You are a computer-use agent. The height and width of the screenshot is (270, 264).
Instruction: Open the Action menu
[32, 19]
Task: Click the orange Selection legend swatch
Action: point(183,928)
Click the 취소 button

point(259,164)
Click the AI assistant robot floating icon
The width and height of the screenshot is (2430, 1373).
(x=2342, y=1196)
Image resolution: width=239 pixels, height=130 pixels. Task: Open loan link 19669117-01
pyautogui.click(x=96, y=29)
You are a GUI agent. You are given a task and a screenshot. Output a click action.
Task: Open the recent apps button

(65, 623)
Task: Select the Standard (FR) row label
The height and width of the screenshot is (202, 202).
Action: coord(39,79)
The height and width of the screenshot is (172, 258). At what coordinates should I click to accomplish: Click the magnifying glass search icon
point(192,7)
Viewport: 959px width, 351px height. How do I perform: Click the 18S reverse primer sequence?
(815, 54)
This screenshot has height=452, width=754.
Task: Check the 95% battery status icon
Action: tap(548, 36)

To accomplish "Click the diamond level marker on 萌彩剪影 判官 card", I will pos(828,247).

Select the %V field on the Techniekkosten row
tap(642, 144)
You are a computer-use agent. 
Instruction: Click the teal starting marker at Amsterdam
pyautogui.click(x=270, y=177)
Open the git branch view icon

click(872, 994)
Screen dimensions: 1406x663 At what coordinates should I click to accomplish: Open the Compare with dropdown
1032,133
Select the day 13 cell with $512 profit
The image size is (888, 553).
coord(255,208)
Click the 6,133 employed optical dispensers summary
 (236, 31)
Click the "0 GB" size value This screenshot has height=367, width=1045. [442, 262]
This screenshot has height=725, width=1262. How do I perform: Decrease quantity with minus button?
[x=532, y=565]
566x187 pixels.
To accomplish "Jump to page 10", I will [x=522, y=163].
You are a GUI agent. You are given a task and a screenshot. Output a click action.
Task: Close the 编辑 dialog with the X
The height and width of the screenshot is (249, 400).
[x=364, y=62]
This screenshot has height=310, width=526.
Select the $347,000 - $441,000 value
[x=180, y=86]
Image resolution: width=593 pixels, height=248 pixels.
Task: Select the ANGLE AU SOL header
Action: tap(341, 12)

====================

Rewrite the listing above in full, replacing "Instruction" with "Command" each time it appears and leaving everything else unchanged.

You are a computer-use agent. The height and width of the screenshot is (270, 264).
Command: Open the Action menu
[32, 19]
Task: Click the orange Selection legend swatch
Action: point(183,928)
Click the 취소 button

point(259,164)
Click the AI assistant robot floating icon
The width and height of the screenshot is (2430, 1373).
(x=2342, y=1196)
Image resolution: width=239 pixels, height=130 pixels. Task: Open loan link 19669117-01
pyautogui.click(x=96, y=29)
You are a GUI agent. You are given a task and a screenshot. Output a click action.
Task: Open the recent apps button

(65, 623)
Task: Select the Standard (FR) row label
The height and width of the screenshot is (202, 202).
Action: coord(39,79)
The height and width of the screenshot is (172, 258). At what coordinates should I click to accomplish: Click the magnifying glass search icon
point(192,7)
Viewport: 959px width, 351px height. How do I perform: Click the 18S reverse primer sequence?
(815, 54)
This screenshot has height=452, width=754.
Task: Check the 95% battery status icon
Action: tap(548, 36)

To accomplish "Click the diamond level marker on 萌彩剪影 判官 card", I will pos(828,247).

Select the %V field on the Techniekkosten row
tap(642, 144)
You are a computer-use agent. 
Command: Click the teal starting marker at Amsterdam
pyautogui.click(x=270, y=177)
Open the git branch view icon

click(872, 994)
Screen dimensions: 1406x663 At what coordinates should I click to accomplish: Open the Compare with dropdown
1032,133
Select the day 13 cell with $512 profit
The image size is (888, 553).
coord(255,208)
Click the 6,133 employed optical dispensers summary
 (236, 31)
Click the "0 GB" size value This screenshot has height=367, width=1045. [442, 262]
This screenshot has height=725, width=1262. How do I perform: Decrease quantity with minus button?
[x=532, y=565]
566x187 pixels.
To accomplish "Jump to page 10", I will [x=522, y=163].
You are a GUI agent. You are given a task and a screenshot. Output a click action.
Task: Close the 编辑 dialog with the X
The height and width of the screenshot is (249, 400).
[x=364, y=62]
This screenshot has height=310, width=526.
Select the $347,000 - $441,000 value
[x=180, y=86]
Image resolution: width=593 pixels, height=248 pixels.
Task: Select the ANGLE AU SOL header
Action: tap(341, 12)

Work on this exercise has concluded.